Enregistrements fournis -
== == ==

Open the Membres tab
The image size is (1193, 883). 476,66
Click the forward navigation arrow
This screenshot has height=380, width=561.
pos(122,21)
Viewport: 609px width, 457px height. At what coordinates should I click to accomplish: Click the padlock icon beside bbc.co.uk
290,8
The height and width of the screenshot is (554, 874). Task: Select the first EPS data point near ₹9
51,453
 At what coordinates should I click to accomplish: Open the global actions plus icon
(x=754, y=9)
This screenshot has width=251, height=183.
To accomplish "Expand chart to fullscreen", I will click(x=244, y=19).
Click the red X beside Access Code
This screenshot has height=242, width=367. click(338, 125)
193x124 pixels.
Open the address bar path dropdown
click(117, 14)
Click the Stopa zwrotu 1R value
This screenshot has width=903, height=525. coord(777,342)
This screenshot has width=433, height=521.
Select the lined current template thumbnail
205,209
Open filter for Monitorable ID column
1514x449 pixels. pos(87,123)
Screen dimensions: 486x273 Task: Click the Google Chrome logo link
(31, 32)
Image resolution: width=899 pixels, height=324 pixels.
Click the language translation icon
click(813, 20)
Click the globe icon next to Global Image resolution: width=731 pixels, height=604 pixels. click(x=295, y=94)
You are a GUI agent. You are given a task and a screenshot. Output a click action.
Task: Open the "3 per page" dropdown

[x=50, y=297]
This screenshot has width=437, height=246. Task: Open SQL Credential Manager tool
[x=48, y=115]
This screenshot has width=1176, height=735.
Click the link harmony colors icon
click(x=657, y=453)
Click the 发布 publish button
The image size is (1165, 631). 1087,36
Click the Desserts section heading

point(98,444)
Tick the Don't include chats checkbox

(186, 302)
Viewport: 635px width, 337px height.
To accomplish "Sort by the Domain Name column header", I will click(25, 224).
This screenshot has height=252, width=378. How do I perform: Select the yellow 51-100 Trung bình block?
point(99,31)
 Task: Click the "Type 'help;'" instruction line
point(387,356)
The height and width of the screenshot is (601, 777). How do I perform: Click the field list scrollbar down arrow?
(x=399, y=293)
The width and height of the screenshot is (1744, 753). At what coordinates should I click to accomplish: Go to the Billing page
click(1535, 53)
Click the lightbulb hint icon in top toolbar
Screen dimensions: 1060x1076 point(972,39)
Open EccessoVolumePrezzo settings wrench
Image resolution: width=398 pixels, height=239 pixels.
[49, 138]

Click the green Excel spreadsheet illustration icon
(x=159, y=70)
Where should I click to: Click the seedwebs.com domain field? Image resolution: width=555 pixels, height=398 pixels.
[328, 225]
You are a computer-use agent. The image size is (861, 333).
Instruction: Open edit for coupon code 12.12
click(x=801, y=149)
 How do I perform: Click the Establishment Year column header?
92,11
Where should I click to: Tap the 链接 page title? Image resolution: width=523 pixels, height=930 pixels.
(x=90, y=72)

== == ==

Votre tâche -
Extrayez toutes les lignes des enregistrements ci-dessus qui contiennent la chaîne « arrow », en tenant compte de la casse.

Résultat attendu -
Click the forward navigation arrow
The height and width of the screenshot is (601, 777). How do I perform: Click the field list scrollbar down arrow?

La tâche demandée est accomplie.